Да что говорить! Кому не приятно, что он как-никак, а имел как будто какое-то отношение к пышно цветущим розам! К какому-то озеру с гондолой и лебедями и, кто его знает, если не к замку, то, может быть, хоть к прогуливающимся дамам в белых платьях?

И долгие годы всем в городе только такие фотографии и казались настоящими, правильными и серьёзными фотографиями.

Однако чудаковатому дедушке вечно хотелось чего-то нового. Частенько он взваливал свой тяжеленный фотографический ящик с треногой на плечо и отправлялся снимать что́ и как ему самому вздумается: то он, распугав кур, забирался в чей-нибудь дворик и снимал обыкновенную подслеповатую старушку, вяжущую чулок на лавочке, то бородатого огородника на грядках с капустой или закопчённого кузнеца в кожаном фартуке, а то толстого лавочника на крылечке, который потел за самоваром, надувая щёки пузырём, поднося ко рту блюдце с горячим чаем…

Вот тут-то и пошла по городу молва, что фотограф-то, кажется, чудак, если не похуже!
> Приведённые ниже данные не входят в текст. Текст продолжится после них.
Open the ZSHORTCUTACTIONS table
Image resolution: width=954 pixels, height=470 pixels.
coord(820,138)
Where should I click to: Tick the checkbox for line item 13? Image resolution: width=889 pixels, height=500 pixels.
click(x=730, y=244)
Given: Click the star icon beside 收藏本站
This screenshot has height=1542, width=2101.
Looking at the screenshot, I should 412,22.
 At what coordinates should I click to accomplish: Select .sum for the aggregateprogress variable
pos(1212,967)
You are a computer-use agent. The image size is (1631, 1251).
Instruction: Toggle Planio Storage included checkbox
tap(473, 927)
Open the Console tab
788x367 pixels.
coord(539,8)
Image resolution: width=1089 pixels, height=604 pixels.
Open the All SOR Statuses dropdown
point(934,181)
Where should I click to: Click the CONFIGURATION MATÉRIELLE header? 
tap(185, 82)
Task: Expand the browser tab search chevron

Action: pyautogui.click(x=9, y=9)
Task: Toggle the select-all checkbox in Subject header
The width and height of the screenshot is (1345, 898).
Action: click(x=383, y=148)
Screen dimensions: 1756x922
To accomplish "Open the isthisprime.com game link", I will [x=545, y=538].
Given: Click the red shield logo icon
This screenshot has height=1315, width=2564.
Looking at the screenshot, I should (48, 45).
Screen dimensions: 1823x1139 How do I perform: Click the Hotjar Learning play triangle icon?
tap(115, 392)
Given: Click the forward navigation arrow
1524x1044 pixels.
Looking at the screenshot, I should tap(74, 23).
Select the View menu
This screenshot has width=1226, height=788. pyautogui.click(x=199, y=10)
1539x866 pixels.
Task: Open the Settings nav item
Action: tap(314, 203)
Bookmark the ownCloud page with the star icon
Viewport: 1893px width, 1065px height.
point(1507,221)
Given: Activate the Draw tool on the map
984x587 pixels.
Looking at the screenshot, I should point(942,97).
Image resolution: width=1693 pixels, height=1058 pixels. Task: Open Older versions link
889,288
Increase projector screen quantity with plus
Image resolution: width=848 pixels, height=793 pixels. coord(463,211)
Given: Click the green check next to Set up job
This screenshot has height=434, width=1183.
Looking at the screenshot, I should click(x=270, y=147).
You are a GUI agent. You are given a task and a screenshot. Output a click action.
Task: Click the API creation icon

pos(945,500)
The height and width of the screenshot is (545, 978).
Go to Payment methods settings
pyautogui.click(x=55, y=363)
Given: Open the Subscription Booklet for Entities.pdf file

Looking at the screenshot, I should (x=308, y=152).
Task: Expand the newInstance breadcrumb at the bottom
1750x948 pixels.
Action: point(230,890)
Сперва думали, что он просто дурит, но потом стали подумывать, что, скорее всего, такие снимки делаются не иначе как для насмешки над людьми. Все стали возмущаться и перестали ходить в ателье «Прогресс», и вот тут-то дедушка чуть было не вылетел в трубу!

Да и как им было не возмущаться! Подумать только: не дали человеку надеть свой лучший костюм, примаслить волосы, как следует замереть, ты и глаза-то не успел выпучить, а тебя уже — чик! — и сфотографировали! Кому это приятно получить карточку, где ты красуешься на фоне капустной грядки или крылечка с самоваром на столе!.. Другое дело, если у тебя за спиной виднеется озеро с башней и вокруг полным-полно цветущих роз!..

Всё чуть не кончилось «трубой», да Филин дедушка (хотя лучше уж мы будем его называть: дедушка Фили, чтоб никому не вспоминалась при этом птица филин) спохватился в последний момент и бесплатно сделал оскорблённому лавочнику дюжину карточек, где он был изображён в самом остолбенелом и свежезамороженном виде, весь в лилиях и в новом сюртуке. Тогда в городе стали говорить, что фотограф опомнился, в «Прогрессе» всё встало на свои места. Приличным людям в торжественные дни можно опять спокойно ходить туда сниматься.

Нам необходимо было напомнить эту довольно старую историю для того, чтобы объяснить, как получилось, что Филя ещё не научился как следует читать, а уже умел проявить пластинку и сделать приличный отпечаток.

Его первыми игрушками были груды стеклянных старых негативов. Он любил без конца рассматривать на них странных чернолицых людей в белых сапогах, в чёрных рубашках и белых сюртуках.

Мама с папой постоянно были чем-нибудь заняты, а дедушка сам скучал в одиночестве, и с Филей у них всегда составлялась отличная компания.

Дедушке приятно было думать, что Филя выберет себе его профессию, и он учил его всяким фотографическим премудростям. Они часами просиживали в тёмной комнате, наблюдая, как в свете красного фонаря на пластинке из ничего возникают очертания деревьев… домов… чьё-нибудь смеющееся лицо, которое мелькнуло перед аппаратом в секунду съёмки и уже позабылось, а теперь вдруг проявлялось снова, точно эта секунда не прошла, как другие, а замерла, остановилась, пойманная объективом.

Со своим вечным легкомысленным смехом дедушка столько раз рассказывал всю историю бывшего ателье «Прогресс», столько раз представлял в лицах, как происходила съёмка на чердаке у полотна с круглым озером и башней, что у них сложилась любимая игра «Прогресс».